You are viewing a plain text version of this content. The canonical link for it is here.
Posted to common-user@hadoop.apache.org by Liam Friel <li...@gmail.com> on 2011/07/14 19:10:02 UTC

Advice on processing large XML files for Hive ingest

Hi,

I have data files each consisting of scads of very long records, each record
being an XML doc in it's own right.
These XML docs have a complex structure: something like this

<record>
  <sec1>
      <foo>
         <bar id="asd"><stuff><MORE STUFF></bar>
         <bar ... >
      </foo>
  </sec1>
  <sec2>
  </sec2>
  ...
  <secN>
  </secN>
</record>

(except without the line breaks)
These are generated by another system, aggregated by flume and dumped into
HDFS.

Anyhoo ... I'd like to load up this entire thing into Hive tables.
Logically, the <sec> sections fit reasonably well into individual tables and
this matches with the sorts of reports and data mining we want to do over
the data.

To start with, writing Java code is not really on. While I speak several
programming languages I am not fluent in Java or proficient in Java
development, so I plan to do any map/reduce steps necessary using Streaming
and Python.

I've looked into this, and done some proof of concept work using
Streaming/Python. I am fairly new to HDFS/Hadoop.

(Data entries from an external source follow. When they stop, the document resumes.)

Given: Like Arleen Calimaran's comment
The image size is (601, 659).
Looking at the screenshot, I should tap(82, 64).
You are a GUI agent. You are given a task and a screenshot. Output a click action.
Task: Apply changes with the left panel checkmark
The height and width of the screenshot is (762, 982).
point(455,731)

One approach which would definitely work would be to run a streaming
mapper-only job per table to be produced. Each streaming job produces a
directory of part-xxx files, and we import these files into Hive.
However the disadvantage it seems to me is that we have to process each data
file multiple times, each time spitting out one "type" of Hive table.

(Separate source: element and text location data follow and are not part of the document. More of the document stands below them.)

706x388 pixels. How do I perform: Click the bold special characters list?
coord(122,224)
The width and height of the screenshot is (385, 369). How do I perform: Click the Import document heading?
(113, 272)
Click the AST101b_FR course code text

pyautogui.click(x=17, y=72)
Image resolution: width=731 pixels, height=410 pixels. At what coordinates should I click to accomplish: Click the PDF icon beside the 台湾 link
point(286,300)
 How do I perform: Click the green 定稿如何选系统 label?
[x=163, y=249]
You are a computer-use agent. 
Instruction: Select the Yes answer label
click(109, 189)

This seems a bit inefficient: what I think I really want is to have a single
map/reduce job send it's output to different directories in HDFS. Perhaps by
having a mapper send it's output to a different file depending on the key it
was dealing with?

Is this possible?
Or do I have to just launch a map/reduce job (well, map only actually) for
each output directory I want, and have each directory contain a single type
of Hive table input.

Thanks for any hints.

Regards
Liam